TASK TO CARRY OUT> Can you reproduce every one of the items below word for word, without changing or leaving out a single line?

RECORD EXTRACTS>

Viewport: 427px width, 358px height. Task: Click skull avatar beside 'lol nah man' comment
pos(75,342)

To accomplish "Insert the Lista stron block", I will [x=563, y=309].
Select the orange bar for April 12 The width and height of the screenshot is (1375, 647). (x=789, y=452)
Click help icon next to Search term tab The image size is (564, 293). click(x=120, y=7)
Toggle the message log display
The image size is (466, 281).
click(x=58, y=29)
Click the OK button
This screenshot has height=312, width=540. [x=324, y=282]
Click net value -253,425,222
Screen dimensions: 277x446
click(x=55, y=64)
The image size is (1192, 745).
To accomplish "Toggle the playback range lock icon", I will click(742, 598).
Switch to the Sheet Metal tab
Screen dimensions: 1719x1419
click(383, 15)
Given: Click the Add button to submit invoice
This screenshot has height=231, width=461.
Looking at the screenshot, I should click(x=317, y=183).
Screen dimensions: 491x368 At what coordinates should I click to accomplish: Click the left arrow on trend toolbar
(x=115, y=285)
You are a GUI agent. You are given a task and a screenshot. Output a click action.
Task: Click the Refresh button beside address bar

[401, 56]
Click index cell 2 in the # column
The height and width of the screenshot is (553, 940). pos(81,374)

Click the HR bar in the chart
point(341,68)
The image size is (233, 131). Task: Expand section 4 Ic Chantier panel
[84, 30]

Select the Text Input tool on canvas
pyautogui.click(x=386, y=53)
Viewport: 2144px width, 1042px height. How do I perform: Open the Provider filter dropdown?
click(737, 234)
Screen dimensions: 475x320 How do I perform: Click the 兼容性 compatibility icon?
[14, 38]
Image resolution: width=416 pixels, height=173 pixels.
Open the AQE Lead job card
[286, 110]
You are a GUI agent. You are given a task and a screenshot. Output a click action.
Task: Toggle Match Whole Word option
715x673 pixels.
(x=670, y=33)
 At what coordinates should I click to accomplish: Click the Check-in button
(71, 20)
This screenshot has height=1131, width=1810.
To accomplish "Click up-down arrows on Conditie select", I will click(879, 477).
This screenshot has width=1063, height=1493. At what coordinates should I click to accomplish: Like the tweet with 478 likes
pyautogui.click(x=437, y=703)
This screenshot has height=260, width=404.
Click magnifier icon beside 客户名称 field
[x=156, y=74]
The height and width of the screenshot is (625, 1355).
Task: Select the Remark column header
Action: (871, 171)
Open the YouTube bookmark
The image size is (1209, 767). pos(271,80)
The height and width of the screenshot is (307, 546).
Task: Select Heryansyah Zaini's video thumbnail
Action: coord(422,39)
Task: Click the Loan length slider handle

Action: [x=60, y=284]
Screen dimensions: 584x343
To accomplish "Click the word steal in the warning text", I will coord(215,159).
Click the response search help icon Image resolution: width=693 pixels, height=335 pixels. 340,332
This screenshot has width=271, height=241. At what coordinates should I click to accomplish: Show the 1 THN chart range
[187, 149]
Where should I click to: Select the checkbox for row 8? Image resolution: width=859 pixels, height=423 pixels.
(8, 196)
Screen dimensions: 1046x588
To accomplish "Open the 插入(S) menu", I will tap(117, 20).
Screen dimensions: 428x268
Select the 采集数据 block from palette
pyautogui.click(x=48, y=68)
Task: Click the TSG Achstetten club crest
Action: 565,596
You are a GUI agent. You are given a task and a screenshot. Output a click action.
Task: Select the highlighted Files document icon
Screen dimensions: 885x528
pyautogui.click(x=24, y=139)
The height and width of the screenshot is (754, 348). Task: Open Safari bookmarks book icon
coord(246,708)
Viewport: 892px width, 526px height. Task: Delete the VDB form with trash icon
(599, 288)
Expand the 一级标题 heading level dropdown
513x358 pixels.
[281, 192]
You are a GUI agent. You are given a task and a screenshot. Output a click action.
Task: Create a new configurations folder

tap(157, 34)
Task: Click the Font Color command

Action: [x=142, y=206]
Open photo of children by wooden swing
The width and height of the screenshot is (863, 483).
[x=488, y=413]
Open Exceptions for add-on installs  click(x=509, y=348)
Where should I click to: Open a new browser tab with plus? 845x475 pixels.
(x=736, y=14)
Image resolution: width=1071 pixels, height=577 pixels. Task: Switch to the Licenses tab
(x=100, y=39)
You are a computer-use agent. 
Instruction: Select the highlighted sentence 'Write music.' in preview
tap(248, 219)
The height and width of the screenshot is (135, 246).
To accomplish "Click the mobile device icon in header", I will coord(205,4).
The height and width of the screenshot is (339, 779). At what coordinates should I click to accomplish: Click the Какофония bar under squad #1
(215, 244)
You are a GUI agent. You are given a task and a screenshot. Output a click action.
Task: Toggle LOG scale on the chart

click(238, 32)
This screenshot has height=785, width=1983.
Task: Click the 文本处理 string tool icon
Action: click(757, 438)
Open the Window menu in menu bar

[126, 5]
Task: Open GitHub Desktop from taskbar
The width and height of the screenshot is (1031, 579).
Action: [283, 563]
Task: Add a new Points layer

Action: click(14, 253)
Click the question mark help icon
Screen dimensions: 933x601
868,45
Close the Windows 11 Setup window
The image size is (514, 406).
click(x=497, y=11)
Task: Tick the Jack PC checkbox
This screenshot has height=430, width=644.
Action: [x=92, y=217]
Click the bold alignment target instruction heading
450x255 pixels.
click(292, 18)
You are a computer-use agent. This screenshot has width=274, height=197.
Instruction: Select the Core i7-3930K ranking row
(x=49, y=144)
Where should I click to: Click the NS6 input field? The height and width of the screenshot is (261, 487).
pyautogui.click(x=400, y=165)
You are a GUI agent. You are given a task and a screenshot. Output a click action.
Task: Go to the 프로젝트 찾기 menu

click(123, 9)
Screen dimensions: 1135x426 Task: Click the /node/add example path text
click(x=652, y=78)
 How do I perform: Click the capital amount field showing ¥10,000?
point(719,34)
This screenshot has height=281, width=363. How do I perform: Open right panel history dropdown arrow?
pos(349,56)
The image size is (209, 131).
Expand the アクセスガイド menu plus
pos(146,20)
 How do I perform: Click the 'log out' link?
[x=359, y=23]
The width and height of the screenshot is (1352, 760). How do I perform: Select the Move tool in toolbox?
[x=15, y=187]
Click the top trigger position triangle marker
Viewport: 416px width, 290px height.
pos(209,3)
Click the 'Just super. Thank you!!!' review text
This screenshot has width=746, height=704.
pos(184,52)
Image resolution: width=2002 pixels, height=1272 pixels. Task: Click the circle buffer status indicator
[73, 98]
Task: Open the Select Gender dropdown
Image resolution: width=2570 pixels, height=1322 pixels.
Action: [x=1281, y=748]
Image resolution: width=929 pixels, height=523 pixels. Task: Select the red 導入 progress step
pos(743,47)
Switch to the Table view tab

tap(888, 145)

PROBLEM SOLUTION>
Viewport: 427px width, 358px height. Task: Click skull avatar beside 'lol nah man' comment
pos(75,342)

To accomplish "Insert the Lista stron block", I will [x=563, y=309].
Select the orange bar for April 12 The width and height of the screenshot is (1375, 647). (x=789, y=452)
Click help icon next to Search term tab The image size is (564, 293). click(x=120, y=7)
Toggle the message log display
The image size is (466, 281).
click(x=58, y=29)
Click the OK button
This screenshot has height=312, width=540. [x=324, y=282]
Click net value -253,425,222
Screen dimensions: 277x446
click(x=55, y=64)
The image size is (1192, 745).
To accomplish "Toggle the playback range lock icon", I will click(742, 598).
Switch to the Sheet Metal tab
Screen dimensions: 1719x1419
click(383, 15)
Given: Click the Add button to submit invoice
This screenshot has height=231, width=461.
Looking at the screenshot, I should click(x=317, y=183).
Screen dimensions: 491x368 At what coordinates should I click to accomplish: Click the left arrow on trend toolbar
(x=115, y=285)
You are a GUI agent. You are given a task and a screenshot. Output a click action.
Task: Click the Refresh button beside address bar

[401, 56]
Click index cell 2 in the # column
The height and width of the screenshot is (553, 940). pos(81,374)

Click the HR bar in the chart
point(341,68)
The image size is (233, 131). Task: Expand section 4 Ic Chantier panel
[84, 30]

Select the Text Input tool on canvas
pyautogui.click(x=386, y=53)
Viewport: 2144px width, 1042px height. How do I perform: Open the Provider filter dropdown?
click(737, 234)
Screen dimensions: 475x320 How do I perform: Click the 兼容性 compatibility icon?
[14, 38]
Image resolution: width=416 pixels, height=173 pixels.
Open the AQE Lead job card
[286, 110]
You are a GUI agent. You are given a task and a screenshot. Output a click action.
Task: Toggle Match Whole Word option
715x673 pixels.
(x=670, y=33)
 At what coordinates should I click to accomplish: Click the Check-in button
(71, 20)
This screenshot has height=1131, width=1810.
To accomplish "Click up-down arrows on Conditie select", I will click(879, 477).
This screenshot has width=1063, height=1493. At what coordinates should I click to accomplish: Like the tweet with 478 likes
pyautogui.click(x=437, y=703)
This screenshot has height=260, width=404.
Click magnifier icon beside 客户名称 field
[x=156, y=74]
The height and width of the screenshot is (625, 1355).
Task: Select the Remark column header
Action: (871, 171)
Open the YouTube bookmark
The image size is (1209, 767). pos(271,80)
The height and width of the screenshot is (307, 546).
Task: Select Heryansyah Zaini's video thumbnail
Action: coord(422,39)
Task: Click the Loan length slider handle

Action: [x=60, y=284]
Screen dimensions: 584x343
To accomplish "Click the word steal in the warning text", I will coord(215,159).
Click the response search help icon Image resolution: width=693 pixels, height=335 pixels. 340,332
This screenshot has width=271, height=241. At what coordinates should I click to accomplish: Show the 1 THN chart range
[187, 149]
Where should I click to: Select the checkbox for row 8? Image resolution: width=859 pixels, height=423 pixels.
(8, 196)
Screen dimensions: 1046x588
To accomplish "Open the 插入(S) menu", I will tap(117, 20).
Screen dimensions: 428x268
Select the 采集数据 block from palette
pyautogui.click(x=48, y=68)
Task: Click the TSG Achstetten club crest
Action: 565,596
You are a GUI agent. You are given a task and a screenshot. Output a click action.
Task: Select the highlighted Files document icon
Screen dimensions: 885x528
pyautogui.click(x=24, y=139)
The height and width of the screenshot is (754, 348). Task: Open Safari bookmarks book icon
coord(246,708)
Viewport: 892px width, 526px height. Task: Delete the VDB form with trash icon
(599, 288)
Expand the 一级标题 heading level dropdown
513x358 pixels.
[281, 192]
You are a GUI agent. You are given a task and a screenshot. Output a click action.
Task: Create a new configurations folder

tap(157, 34)
Task: Click the Font Color command

Action: [x=142, y=206]
Open photo of children by wooden swing
The width and height of the screenshot is (863, 483).
[x=488, y=413]
Open Exceptions for add-on installs  click(x=509, y=348)
Where should I click to: Open a new browser tab with plus? 845x475 pixels.
(x=736, y=14)
Image resolution: width=1071 pixels, height=577 pixels. Task: Switch to the Licenses tab
(x=100, y=39)
You are a computer-use agent. 
Instruction: Select the highlighted sentence 'Write music.' in preview
tap(248, 219)
The height and width of the screenshot is (135, 246).
To accomplish "Click the mobile device icon in header", I will coord(205,4).
The height and width of the screenshot is (339, 779). At what coordinates should I click to accomplish: Click the Какофония bar under squad #1
(215, 244)
You are a GUI agent. You are given a task and a screenshot. Output a click action.
Task: Toggle LOG scale on the chart

click(238, 32)
This screenshot has height=785, width=1983.
Task: Click the 文本处理 string tool icon
Action: click(757, 438)
Open the Window menu in menu bar

[126, 5]
Task: Open GitHub Desktop from taskbar
The width and height of the screenshot is (1031, 579).
Action: [283, 563]
Task: Add a new Points layer

Action: click(14, 253)
Click the question mark help icon
Screen dimensions: 933x601
868,45
Close the Windows 11 Setup window
The image size is (514, 406).
click(x=497, y=11)
Task: Tick the Jack PC checkbox
This screenshot has height=430, width=644.
Action: [x=92, y=217]
Click the bold alignment target instruction heading
450x255 pixels.
click(292, 18)
You are a computer-use agent. This screenshot has width=274, height=197.
Instruction: Select the Core i7-3930K ranking row
(x=49, y=144)
Where should I click to: Click the NS6 input field? The height and width of the screenshot is (261, 487).
pyautogui.click(x=400, y=165)
You are a GUI agent. You are given a task and a screenshot. Output a click action.
Task: Go to the 프로젝트 찾기 menu

click(123, 9)
Screen dimensions: 1135x426 Task: Click the /node/add example path text
click(x=652, y=78)
 How do I perform: Click the capital amount field showing ¥10,000?
point(719,34)
This screenshot has height=281, width=363. How do I perform: Open right panel history dropdown arrow?
pos(349,56)
The image size is (209, 131).
Expand the アクセスガイド menu plus
pos(146,20)
 How do I perform: Click the 'log out' link?
[x=359, y=23]
The width and height of the screenshot is (1352, 760). How do I perform: Select the Move tool in toolbox?
[x=15, y=187]
Click the top trigger position triangle marker
Viewport: 416px width, 290px height.
pos(209,3)
Click the 'Just super. Thank you!!!' review text
This screenshot has width=746, height=704.
pos(184,52)
Image resolution: width=2002 pixels, height=1272 pixels. Task: Click the circle buffer status indicator
[73, 98]
Task: Open the Select Gender dropdown
Image resolution: width=2570 pixels, height=1322 pixels.
Action: [x=1281, y=748]
Image resolution: width=929 pixels, height=523 pixels. Task: Select the red 導入 progress step
pos(743,47)
Switch to the Table view tab

tap(888, 145)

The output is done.